● **What you have to do**
Make an exact copy of the entries, taking out every picture.

*** Opening of Material for this task ***

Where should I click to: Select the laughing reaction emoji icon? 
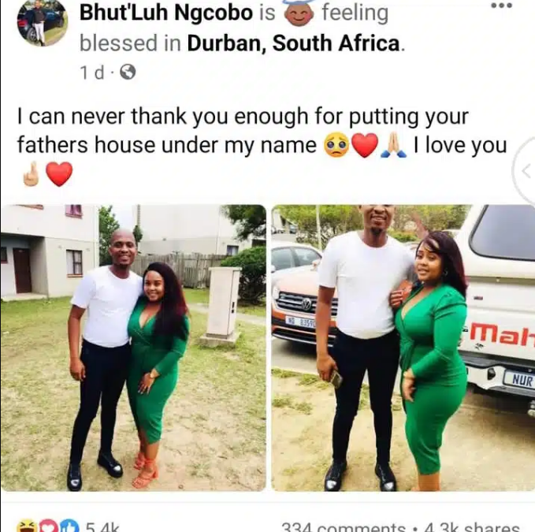[28, 526]
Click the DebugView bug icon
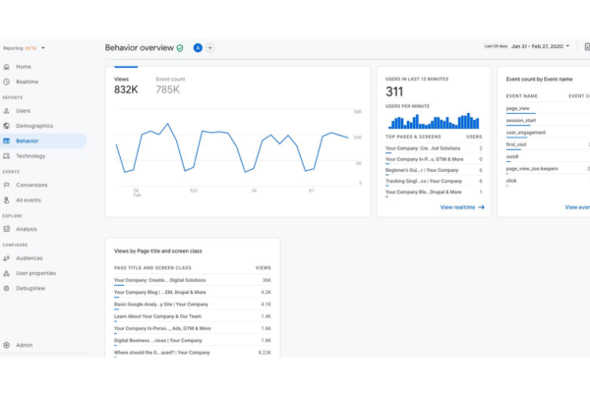 [x=7, y=289]
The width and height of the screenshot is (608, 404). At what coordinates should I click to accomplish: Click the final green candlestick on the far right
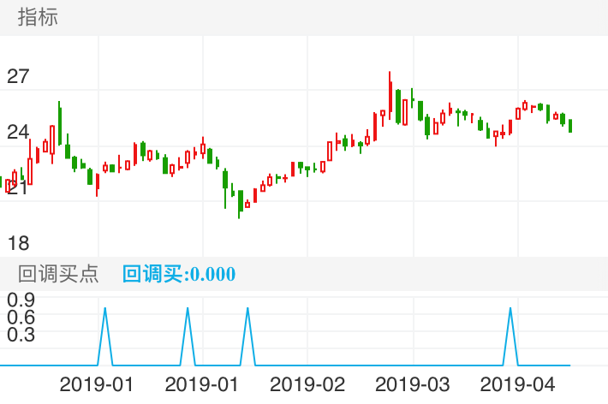(x=570, y=126)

*** Close of Material for this task ***

● **Exercise result**
Where should I click to: Select the laughing reaction emoji icon? 
[28, 526]
Click the DebugView bug icon
 [x=7, y=289]
The width and height of the screenshot is (608, 404). At what coordinates should I click to accomplish: Click the final green candlestick on the far right
(x=570, y=126)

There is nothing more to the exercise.